SC Magazine reports that a security consultant who tipped off First State Superannuation to a web vulnerability that could potentially put millions of customers at risk of exposure, is now facing a legal demand to allow the company to access to his computer, and may be forced to pay the costs incurred to fix the flaw. A legal document sent from the fund administrator demanded that Patrick Webster, a customer of First State Superannuation and consultant at OSI Security, provide the company’s IT staff access to his computer. The company acknowledged in the document that Webster reported the flaw privately and in good faith, but warned he may have contravened the New South Wales Computer Crimes Act by accessing another customer’s data.
Webster used his account to view his own account information. He noted that the URL provided to gain access to the information contained a numerical component.
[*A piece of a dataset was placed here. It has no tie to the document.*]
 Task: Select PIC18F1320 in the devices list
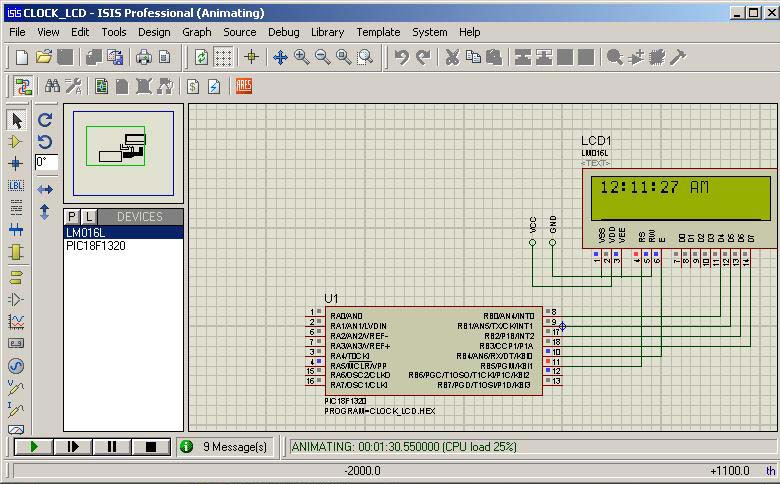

He changed a single digit by one, and was presented with another customer’s sensitive information. This is known as a direct object vulnerability, and is one of the simplest flaws that can be exploited with no special tools or real cunning required.
I’m not sure what kind of crack they are serving their web-development teams in NSW, but man, that candy must be good! How is it possible that in this day and age, sensitive information remains so unprotected by a financial institution? How could they not be aware? It appears that access to information through the web interface may not even be logged by this company, as they can’t tell how many accounts the guy accessed, or whether or not others may have done so as well.
Just a reminder that no good deed goes unpunished.